### [ENTRIES PROVIDED]
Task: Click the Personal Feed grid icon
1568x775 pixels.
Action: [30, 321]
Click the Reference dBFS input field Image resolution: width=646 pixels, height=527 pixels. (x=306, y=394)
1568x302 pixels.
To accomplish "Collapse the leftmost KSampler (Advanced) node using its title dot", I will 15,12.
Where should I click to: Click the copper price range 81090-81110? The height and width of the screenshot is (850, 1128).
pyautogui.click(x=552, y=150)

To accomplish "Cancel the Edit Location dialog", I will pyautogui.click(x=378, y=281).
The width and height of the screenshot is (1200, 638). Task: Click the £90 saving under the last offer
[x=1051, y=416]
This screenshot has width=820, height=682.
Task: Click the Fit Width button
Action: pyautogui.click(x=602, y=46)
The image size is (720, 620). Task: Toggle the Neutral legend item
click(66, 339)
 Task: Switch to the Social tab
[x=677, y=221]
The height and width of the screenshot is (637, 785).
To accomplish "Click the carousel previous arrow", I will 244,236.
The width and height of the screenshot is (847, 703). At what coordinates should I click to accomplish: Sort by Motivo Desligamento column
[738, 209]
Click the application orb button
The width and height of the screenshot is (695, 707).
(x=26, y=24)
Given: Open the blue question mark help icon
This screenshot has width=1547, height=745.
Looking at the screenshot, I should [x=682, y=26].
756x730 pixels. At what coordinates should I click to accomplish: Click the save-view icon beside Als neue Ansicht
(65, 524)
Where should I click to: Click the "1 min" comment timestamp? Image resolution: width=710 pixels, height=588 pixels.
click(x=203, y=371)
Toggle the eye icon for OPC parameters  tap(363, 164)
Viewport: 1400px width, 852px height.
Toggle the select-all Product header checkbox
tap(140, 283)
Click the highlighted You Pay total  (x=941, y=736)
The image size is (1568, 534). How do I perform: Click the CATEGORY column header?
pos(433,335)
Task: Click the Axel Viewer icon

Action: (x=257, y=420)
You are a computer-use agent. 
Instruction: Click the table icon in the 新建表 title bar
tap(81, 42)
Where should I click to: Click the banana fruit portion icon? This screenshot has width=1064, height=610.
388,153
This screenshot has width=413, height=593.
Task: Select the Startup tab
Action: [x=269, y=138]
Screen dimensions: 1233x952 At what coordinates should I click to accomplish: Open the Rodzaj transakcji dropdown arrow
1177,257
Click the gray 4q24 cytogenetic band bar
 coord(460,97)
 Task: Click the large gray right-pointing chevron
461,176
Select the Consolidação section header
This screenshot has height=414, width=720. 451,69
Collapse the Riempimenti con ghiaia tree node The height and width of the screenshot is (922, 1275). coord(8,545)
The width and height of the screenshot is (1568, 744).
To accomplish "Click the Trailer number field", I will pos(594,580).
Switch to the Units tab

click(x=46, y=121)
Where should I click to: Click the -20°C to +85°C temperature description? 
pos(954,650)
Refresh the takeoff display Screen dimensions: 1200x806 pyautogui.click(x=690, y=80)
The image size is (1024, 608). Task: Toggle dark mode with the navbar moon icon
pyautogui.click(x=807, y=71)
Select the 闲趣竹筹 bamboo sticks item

### [TASK DETAILS]
Copy out every line in the records where the word "node" is found.

### [EXPECTED OUTPUT]
To accomplish "Collapse the leftmost KSampler (Advanced) node using its title dot", I will 15,12.
Collapse the Riempimenti con ghiaia tree node The height and width of the screenshot is (922, 1275). coord(8,545)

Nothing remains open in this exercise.